Towards a Design Guideline for RPA Evaluation: A Survey of Large Language Model-Based Role-Playing Agents
Chaoran Chen, Bingsheng Yao, Ruishi Zou, Wenyue Hua, Weimin Lyu, Yanfang Ye, Toby Jia-Jun Li, Dakuo Wang
TL;DR
The paper tackles the inconsistency in evaluating LLM-based Role-Playing Agents (RPAs) across diverse tasks and designs. It conducts a systematic literature review of 1,676 papers from 2021–2024, identifying six agent attributes, seven task attributes, and seven evaluation metrics, then develops an evidence-based two-step RPA evaluation design guideline that links metrics to attributes. Through case studies, it demonstrates how proper metric selection yields comprehensive, robust assessments while highlighting common pitfalls from flawed evaluations.

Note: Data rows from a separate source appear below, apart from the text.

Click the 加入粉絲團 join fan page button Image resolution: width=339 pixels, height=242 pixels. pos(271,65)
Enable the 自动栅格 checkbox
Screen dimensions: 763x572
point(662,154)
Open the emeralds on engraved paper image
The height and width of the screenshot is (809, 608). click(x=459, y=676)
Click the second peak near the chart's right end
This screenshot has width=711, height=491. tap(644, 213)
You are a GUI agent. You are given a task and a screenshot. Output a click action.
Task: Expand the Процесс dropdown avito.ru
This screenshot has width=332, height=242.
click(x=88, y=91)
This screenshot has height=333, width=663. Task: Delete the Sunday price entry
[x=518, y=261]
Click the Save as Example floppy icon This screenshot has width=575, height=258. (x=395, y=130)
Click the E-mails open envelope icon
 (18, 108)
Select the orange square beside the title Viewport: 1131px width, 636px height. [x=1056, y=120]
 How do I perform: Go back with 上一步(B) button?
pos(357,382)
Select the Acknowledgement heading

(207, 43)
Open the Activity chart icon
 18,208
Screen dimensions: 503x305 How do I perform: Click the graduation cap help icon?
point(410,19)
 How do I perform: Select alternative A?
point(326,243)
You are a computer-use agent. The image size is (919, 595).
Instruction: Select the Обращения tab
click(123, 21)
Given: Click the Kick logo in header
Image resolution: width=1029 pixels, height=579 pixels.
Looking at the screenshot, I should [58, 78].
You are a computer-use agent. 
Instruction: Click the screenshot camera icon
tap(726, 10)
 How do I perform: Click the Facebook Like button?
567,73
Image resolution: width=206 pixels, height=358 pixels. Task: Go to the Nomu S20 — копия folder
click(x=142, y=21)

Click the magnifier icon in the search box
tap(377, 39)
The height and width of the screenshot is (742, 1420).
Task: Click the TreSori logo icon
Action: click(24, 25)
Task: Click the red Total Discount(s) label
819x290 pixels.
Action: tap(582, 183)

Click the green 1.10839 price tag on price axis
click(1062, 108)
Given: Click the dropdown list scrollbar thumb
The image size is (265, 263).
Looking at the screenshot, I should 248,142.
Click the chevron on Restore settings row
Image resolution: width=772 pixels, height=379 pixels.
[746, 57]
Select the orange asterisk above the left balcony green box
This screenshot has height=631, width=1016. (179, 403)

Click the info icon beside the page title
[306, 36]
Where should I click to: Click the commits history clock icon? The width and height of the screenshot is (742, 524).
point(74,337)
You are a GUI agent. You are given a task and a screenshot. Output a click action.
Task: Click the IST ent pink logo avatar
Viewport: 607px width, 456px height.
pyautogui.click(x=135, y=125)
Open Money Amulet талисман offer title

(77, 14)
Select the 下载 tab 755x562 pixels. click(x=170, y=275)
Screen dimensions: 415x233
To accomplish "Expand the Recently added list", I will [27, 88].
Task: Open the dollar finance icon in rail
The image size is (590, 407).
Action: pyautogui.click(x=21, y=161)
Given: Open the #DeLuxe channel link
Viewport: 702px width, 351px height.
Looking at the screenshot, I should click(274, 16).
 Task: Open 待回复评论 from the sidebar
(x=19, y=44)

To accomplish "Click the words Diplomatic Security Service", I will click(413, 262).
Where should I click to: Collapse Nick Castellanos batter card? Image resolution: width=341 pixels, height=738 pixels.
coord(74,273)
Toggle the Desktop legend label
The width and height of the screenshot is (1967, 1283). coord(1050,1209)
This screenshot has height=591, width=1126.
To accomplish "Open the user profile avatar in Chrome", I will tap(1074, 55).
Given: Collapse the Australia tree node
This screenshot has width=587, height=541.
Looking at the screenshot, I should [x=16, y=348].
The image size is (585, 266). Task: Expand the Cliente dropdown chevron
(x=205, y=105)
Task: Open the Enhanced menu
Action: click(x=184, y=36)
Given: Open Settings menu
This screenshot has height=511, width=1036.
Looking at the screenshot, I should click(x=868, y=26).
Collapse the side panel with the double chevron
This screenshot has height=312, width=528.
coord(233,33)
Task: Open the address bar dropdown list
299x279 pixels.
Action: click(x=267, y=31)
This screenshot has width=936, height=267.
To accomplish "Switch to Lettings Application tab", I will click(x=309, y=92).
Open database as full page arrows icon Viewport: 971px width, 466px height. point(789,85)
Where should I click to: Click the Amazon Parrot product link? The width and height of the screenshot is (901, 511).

The work discusses the relationships between agent attributes and downstream tasks, analyzes design considerations for RPA personas, and addresses the challenges of evaluating highly flexible, human-like agents, offering practical guidance for more reliable benchmarking and cross-task comparability.
Abstract
Role-Playing Agent (RPA) is an increasingly popular type of LLM Agent that simulates human-like behaviors in a variety of tasks. However, evaluating RPAs is challenging due to diverse task requirements and agent designs. This paper proposes an evidence-based, actionable, and generalizable evaluation design guideline for LLM-based RPA by systematically reviewing 1,676 papers published between Jan. 2021 and Dec. 2024. Our analysis identifies six agent attributes, seven task attributes, and seven evaluation metrics from existing literature. Based on these findings, we present an RPA evaluation design guideline to help researchers develop more systematic and consistent evaluation methods.